Chapter 23

I fumbled the telephone, dialing a couple of times before getting it right. Eventually the phone rang, and I tried to picture my son’s household in Corpus Christi being jarred awake. Buddy should be up, I thought. Four rings. How could he get to the 4 A. M. flight briefings at the Naval Air Station if he didn’t get out of bed? After eight rings, I had just about decided that maybe my youngest son had found some leave time after his return from Spain and the family was off somewhere camping.

“Hello?” The voice was thick with sleep.

I immediately flushed with acute embarrassment. “You’re going to be late for your briefing, Buddy,” I said, trying to sound jocular.

There was a silence while a sleeping brain tried to digest that. “Who the hell is this?” Lieutenant William C. Gastner, Jr., asked. He was awake and ready to punch somebody, and then before I could speak again, he said with some disbelief, “Is this Dad?”

“This is Dad.”

“Jesus Christ.”

“Why, thank you.”

“Well, shit!”

I laughed. “I jerked you out of bed, obviously. You aren’t flying today?”

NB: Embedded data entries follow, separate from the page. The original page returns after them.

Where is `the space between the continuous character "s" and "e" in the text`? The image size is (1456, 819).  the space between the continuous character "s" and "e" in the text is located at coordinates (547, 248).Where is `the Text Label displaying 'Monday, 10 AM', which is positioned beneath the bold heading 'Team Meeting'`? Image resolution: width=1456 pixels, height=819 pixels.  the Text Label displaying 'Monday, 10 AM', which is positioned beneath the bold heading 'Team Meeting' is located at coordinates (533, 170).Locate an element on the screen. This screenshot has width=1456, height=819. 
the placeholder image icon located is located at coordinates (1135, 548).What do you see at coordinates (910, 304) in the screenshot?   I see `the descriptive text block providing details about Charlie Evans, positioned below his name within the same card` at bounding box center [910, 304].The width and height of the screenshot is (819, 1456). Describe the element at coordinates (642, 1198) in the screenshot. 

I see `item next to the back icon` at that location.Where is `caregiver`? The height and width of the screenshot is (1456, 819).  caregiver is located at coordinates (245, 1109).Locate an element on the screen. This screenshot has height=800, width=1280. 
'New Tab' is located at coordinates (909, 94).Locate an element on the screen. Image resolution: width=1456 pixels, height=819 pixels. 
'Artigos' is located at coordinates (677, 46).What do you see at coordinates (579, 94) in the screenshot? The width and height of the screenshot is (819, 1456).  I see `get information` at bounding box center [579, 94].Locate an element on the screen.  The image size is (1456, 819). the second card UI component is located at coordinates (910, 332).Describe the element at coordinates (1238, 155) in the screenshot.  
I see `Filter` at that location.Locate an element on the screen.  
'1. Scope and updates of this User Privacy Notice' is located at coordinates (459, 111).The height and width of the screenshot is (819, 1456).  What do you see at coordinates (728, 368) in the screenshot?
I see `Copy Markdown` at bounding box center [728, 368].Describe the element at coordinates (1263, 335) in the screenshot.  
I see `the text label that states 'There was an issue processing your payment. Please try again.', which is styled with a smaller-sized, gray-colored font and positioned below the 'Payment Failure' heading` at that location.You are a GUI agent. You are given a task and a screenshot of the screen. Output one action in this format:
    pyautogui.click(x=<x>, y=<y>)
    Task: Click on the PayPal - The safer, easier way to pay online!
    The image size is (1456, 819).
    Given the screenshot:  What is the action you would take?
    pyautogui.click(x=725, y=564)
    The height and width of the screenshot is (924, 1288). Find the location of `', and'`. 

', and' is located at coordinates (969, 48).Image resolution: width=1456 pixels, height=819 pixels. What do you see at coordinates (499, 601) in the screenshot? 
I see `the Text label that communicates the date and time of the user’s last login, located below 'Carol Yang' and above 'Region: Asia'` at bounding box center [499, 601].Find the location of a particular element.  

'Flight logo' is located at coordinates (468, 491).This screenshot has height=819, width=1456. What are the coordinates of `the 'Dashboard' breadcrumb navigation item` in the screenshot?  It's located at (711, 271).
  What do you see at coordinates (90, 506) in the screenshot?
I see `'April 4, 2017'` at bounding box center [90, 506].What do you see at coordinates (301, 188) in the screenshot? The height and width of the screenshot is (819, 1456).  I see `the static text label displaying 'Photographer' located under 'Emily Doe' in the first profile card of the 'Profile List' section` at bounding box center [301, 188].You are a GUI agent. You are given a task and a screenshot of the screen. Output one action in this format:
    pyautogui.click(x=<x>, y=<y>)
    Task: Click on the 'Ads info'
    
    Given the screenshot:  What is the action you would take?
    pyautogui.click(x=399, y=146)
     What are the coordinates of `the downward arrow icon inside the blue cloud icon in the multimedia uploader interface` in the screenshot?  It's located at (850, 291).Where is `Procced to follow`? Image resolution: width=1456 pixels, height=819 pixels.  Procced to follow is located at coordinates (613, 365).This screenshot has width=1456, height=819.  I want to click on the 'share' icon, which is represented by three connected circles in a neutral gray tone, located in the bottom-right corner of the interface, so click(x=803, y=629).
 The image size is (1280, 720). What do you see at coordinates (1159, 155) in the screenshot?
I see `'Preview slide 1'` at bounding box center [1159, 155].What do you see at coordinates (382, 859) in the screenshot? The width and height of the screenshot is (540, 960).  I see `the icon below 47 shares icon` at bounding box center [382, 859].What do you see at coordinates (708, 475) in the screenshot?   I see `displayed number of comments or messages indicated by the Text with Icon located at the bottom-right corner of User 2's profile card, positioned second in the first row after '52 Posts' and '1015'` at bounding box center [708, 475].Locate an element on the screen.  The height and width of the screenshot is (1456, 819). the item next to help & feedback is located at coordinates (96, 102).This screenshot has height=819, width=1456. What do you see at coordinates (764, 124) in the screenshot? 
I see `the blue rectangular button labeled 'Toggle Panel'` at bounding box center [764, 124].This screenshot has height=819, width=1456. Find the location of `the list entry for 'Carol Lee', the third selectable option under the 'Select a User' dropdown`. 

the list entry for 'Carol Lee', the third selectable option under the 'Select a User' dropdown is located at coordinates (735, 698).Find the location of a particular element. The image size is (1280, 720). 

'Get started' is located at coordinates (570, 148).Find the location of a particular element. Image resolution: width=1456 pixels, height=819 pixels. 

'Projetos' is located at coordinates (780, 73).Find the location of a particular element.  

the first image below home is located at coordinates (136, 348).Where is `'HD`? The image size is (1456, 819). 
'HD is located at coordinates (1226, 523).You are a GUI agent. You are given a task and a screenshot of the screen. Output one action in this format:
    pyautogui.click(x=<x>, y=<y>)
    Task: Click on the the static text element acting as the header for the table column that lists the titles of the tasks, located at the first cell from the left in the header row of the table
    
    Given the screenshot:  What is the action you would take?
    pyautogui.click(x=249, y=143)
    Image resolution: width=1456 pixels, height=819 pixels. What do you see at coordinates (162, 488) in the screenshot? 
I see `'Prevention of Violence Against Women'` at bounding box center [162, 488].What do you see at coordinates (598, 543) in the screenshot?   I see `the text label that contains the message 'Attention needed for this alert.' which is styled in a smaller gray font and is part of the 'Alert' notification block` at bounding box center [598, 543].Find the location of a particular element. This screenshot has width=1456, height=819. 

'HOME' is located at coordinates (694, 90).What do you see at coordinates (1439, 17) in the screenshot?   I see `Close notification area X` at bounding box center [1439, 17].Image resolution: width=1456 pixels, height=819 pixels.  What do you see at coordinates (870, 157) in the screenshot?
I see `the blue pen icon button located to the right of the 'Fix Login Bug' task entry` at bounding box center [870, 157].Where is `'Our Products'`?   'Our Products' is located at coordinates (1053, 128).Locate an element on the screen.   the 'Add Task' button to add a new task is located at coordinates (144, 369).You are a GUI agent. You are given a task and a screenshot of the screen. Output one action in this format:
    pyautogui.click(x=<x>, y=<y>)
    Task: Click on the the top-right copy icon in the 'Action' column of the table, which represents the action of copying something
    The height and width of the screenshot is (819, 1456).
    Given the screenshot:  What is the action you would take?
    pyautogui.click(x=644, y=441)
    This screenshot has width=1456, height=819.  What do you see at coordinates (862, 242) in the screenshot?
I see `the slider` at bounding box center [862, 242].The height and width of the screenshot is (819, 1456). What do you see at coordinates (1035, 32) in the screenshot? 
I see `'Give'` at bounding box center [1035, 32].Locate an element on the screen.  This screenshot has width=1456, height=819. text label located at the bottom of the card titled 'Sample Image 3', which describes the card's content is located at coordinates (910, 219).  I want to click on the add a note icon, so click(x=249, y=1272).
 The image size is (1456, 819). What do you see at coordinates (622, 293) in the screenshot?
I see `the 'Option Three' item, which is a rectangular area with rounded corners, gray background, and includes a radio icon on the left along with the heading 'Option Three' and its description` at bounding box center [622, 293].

“No. I flew in about twenty-three hundred hours last night. But the hell with that. Dad, how the hell are you? I talked with Camille after I got in. She said you were doing much better. I was getting things arranged so I could zip over that way.”

“Ah, wait until you can come with everybody,” I said. “Hell, it’s no big deal. Over and done with. I just got in a little over my head, is all. Overtired.”

“Right,” Buddy said a little skeptically. “I can believe that. Camille said it’s been a hell of a summer in Posadas.” His voice dropped a tone or two. “She was sorry as hell she couldn’t get there right away.”

“Don’t start that,” I chided him with a laugh. “If a man wakes up in the hospital and sees his family standing around him wringing their hands, he knows right away the doctors told everybody he’s dying. It scares him so bad, he dies.”

My son laughed. “You timed it really well, if you wanted it to remain a secret. One daughter’s in South America, I was in Madrid, and Joel was over hobnobbing about transistors with the Japs. Camille is in Flint with a broken ankle.” He cleared his throat. “If your sheriff…what’s his name?”

“Holman.”

“Holman, that’s right. If he hadn’t been persistent and finally reached Camille, none of us would have found out until you got around to calling. You did good, Dad.”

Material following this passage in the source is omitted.